La CSSF attend des entités régulées qu’elles limitent les risques opérationnels lorsqu’elles concluent des accords de sous-traitance. «Les risques à prendre en compte sont notamment ceux liés à la relation avec le prestataire de services, le risque lié à au “sub-outsourcing”, le risque de concentration posé par des accords d’externalisation multiples avec le même prestataire et/ou le risque de concentration posé par l’externalisation de fonctions critiques ou importantes à un nombre limité de prestataires», souligne la circulaire.

Les entités doivent donc prêter une attention toute particulière aux risques opérationnels, du point de vue de la concentration et de la dépendance, mais aussi d’un point de vue de contrôle: «L’externalisation ne doit pas porter attente à la qualité et à l’indépendance des contrôles internes des entités.»

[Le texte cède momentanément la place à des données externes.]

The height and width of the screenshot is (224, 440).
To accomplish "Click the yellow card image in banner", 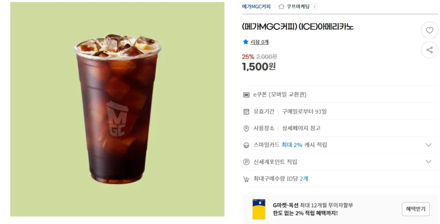I will tap(259, 209).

Une notification préalable

La circulaire 22/806 est applicable à partir du 30 juin 2022 à tous les accords d’externalisation conclus ou modifiés à partir de cette date. Dès lors, les entités régulées devront notifier la CSSF au minimum trois mois à l’avance de leurs projets d’externalisation. «L’autorisation préalable précédemment applicable aux ‘externalisations matérielles non ICT’ est dorénavant remplacée par une notification préalable simple des ‘externalisations de fonctions critiques ou importantes non ICT’ à compter du 30 juin 2022», rappelle la CSSF

Le texte réglementaire apporte une un autre nouvelle subtilité, indique la CSSF: «La notification préalable avec possibilité d’objecter des ‘externalisations ICT matérielles’, introduite en 2021, est également remplacée par une notification préalable simple des ‘externalisations ICT critiques ou importantes’”. À la différence des externalisations non ICT, la procédure de notification simple est entrée en vigueur dès la date de publication de la circulaire. Une application rétroactive a ainsi été mise en place pour les dossiers d’externalisation ICT déjà notifiés à la CSSF.